Most students have experienced significant disturbance to their daily routines, but for students enrolled in special education programs, the impact has been acute. Leandra Elion, lecturer with the Eliot-Pearson Department of Child Study and Human Development, explains that one of the most effective strategies in special needs education is to establish is a structured routine.
This is something that the COVID-19 pandemic obliterated for many children with special needs. In many cases, it is now down to parents and caregivers to establish and maintain routines. Maintaining those and establishing those routines is particularly difficult in the world of COVID-19.
Caregivers of children with special needs have largely struggled through the pandemic.
Suddenly, parents and other caregivers are in charge of encouraging children to engage in a combination of virtual education and in-person teaching that is very different from education pre-COVID 19. Leandra Elion explains that suddenly, parents are playing the roles of teacher, school nurse, recess monitor, and lunch monitor for the first time.
In addition, she says that parents are rapidly having to become researchers, trying out different routines to find out what works for their child. As a result, the pandemic has been particularly hard for parents of children with special needs, placing them in incredibly stressful situations.
Elion’s colleague at Eliot-Pearson, Melinda Macht-Greenberg, is a lecturer and a clinical, developmental, and school psychologist. She teaches courses on assessing children’s educational and mental health needs.
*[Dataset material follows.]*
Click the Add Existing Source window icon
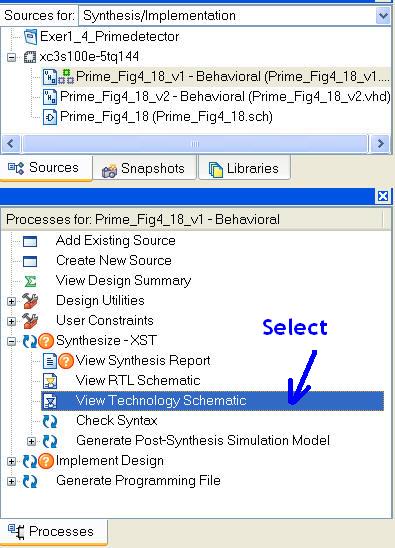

Macht-Greenberg points out that parents of children in special education have been consistently and completely overwhelmed. Working parents are now forced to juggle schooling at home, which makes the home/work balance incredibly difficult.
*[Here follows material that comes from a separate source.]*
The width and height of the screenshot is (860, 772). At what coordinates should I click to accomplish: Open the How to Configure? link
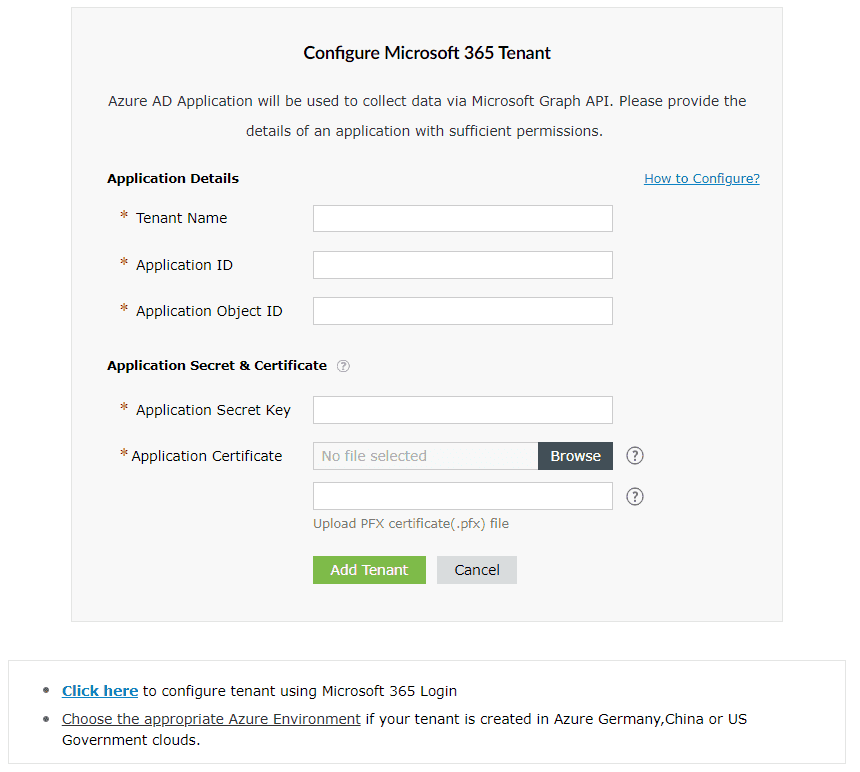tap(701, 179)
Special education covers a variety of different needs.
Special education supports children who need extra help reading and writing; those with hearing and visual impairments; and students with multiple disabilities. Each student enrolled on a special educational program is provided with their own unique IEP, or Individual Educational Plan. IEPs are effectively legal contracts made between parents and schools, establishing educational goals for the child and delineating how special education services will support them.
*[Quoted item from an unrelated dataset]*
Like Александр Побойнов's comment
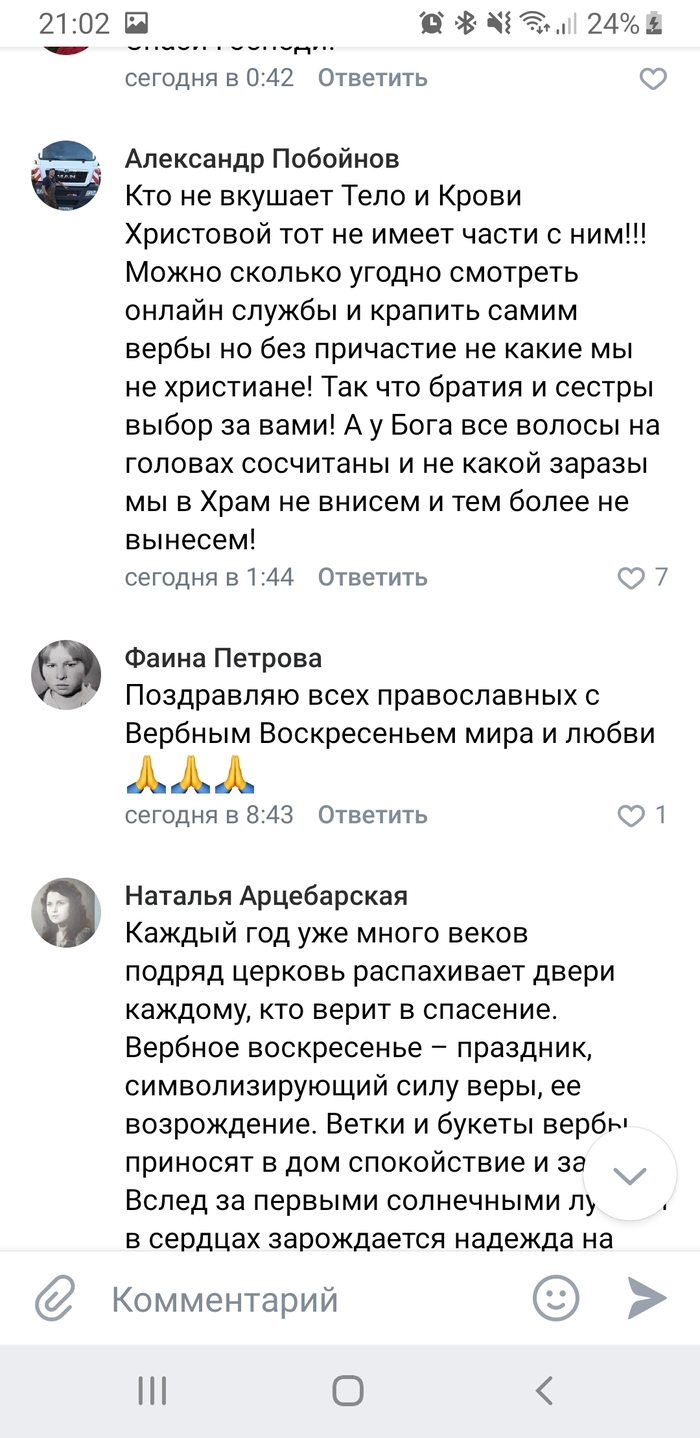The height and width of the screenshot is (1438, 700). click(632, 578)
In Spring 2020, when schools across America were closed as part of efforts to stem transmission of COVID-19, the federal government announced that there would be no special education waivers. This effectively meant that everything contained in the Individuals with Disabilities Education Act, including all regulations, services, and timelines, remained in force. Nevertheless, this proved extremely difficult to implement for schools.
In Massachusetts, the Department of Elementary and Secondary Educations decreed that schools could modify IEPs in response to school closures to facilitate remote learning plans. These modifications did not need to be signed off by parents. Many families report significant problems for children enrolled in special education programs, pointing to a lack of online resources.
The pandemic has led to a backlog of IEP evaluations.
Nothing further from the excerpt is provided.